October 4, 2021

FRIED BARRY: Addicted Aliens

FRIED BARRY (Blu-ray Review)
2020 / 98 min


Review by Fluffy the Fearless😼

Barry (Gary Green) is indeed fried, strung-out on heroin most of the time. He lives in squalor, neglects his family and is generally a despicable scumbag.

Then he’s abducted by aliens one night, who use him as a vessel to interact with humans undetected. However, since Barry’s environment is the wrong side of town, the only folks Alien Barry meets are lowlifes, junkies, pimps, prostitutes, and perverts. Most of the film is a grand tour of bars, whorehouses and abandoned buildings. He finds himself inadvertently engaging in much of the same decadent behavior Real Barry does, only with bug-eyed wonder.

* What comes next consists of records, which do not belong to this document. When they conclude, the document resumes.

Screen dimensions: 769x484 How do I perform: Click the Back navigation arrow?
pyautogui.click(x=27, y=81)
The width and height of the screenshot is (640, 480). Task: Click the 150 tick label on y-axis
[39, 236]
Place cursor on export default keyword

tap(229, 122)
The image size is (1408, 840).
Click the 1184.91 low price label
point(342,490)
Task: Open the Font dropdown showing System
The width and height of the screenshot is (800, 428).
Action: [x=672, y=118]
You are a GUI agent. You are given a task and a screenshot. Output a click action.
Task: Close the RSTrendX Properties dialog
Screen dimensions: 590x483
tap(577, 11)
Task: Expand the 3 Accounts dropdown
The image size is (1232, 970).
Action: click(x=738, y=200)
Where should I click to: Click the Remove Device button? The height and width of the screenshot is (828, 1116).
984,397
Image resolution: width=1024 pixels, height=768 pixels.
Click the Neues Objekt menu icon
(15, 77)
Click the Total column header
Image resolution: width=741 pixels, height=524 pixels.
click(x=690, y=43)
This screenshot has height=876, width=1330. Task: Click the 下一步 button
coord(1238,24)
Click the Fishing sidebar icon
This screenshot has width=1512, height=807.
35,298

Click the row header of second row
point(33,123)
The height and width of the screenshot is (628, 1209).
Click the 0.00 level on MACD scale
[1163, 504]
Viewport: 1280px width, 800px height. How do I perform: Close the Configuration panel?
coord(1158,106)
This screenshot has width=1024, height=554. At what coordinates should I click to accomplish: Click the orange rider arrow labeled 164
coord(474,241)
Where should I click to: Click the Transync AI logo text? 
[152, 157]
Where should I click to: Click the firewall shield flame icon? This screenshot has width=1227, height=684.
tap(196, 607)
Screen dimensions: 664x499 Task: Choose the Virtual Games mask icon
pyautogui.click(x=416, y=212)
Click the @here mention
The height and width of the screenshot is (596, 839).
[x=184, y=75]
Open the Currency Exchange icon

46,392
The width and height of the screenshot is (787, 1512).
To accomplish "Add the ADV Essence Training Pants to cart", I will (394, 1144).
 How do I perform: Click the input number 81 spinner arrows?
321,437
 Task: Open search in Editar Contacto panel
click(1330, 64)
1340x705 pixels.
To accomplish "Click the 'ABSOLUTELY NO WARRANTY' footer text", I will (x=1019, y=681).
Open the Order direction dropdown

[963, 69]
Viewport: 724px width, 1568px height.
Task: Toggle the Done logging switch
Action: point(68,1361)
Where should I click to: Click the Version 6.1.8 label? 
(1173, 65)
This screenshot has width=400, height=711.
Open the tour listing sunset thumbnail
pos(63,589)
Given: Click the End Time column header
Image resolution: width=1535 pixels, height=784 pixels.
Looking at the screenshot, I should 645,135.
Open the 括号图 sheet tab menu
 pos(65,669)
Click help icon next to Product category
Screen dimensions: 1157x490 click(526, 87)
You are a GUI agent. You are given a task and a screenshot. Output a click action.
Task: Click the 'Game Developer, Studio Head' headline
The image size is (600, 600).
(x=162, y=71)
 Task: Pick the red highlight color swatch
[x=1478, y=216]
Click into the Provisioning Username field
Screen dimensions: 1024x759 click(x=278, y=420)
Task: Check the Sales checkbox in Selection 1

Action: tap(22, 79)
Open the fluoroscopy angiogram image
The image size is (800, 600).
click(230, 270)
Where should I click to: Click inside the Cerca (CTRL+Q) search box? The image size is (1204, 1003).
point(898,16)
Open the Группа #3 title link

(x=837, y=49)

But Alien Barry eventually develops something resembling a conscience, learning how to express love to Real Barry’s wife from watching TV...and giving her the best sex she ever had. In fact, Alien Barry has a lot of sex during the movie, even impregnating a prostitute, who immediately goes into labor and pushes out a baby. Elsewhere, he manages to rescue several missing children by killing the pedophile who abducted him. 

After his show's cancellation, the Cryptkeeper fell on hard times.
Grimy & gross with a pitch-black sense of humor, Fried Barry has obvious cult aspirations, balancing the comedy with a surreal trippiness that's probably best be appreciated after a few bong hits. Sometimes it succeeds, with scenes that range from funny to I-can’t-believe-I’m-seeing-this. Though not really required to display much in the way of real acting, Green gives an interesting physical performance with a cache of crazed facial contortions, making him the perfect guide for a tour of Cape Town’s seedy underbelly.

However, a little of this goes a long way. The non-stop parade of repellent imagery and bizarre behavior frequently threatens to become rote - only to be rescued at the last second by an interesting plot development. Perhaps that’s not too surprising, since Fried Barry was first produced as a short (also included on this disc). Here, some lengthy sequences sort of feel like they were specifically created to pad things out.

But ultimately, Fried Barry is worth checking out. Though the pace lags at times and attempts at edginess sometimes feel superficial, there’s quite a bit of creativity behind the grungy aesthetics. And believe it or not, this depraved variation of E.T. manages a couple of touching moments of its own (fleeting as they might be). 


FEATURETTES - “The Making of Fried Barry”; “Fried Barry Behind the Scenes”; “Fried Barry” (the original short film); Barry Advertisements (humorous faux ads); “‘How To’ with Barry”; Deleted & Extended Scenes; Outtakes.

AUDIO COMMENTARY - By writer-director Ryan Kruger, producer James C. Williamson and Director of Photography Gareth Place.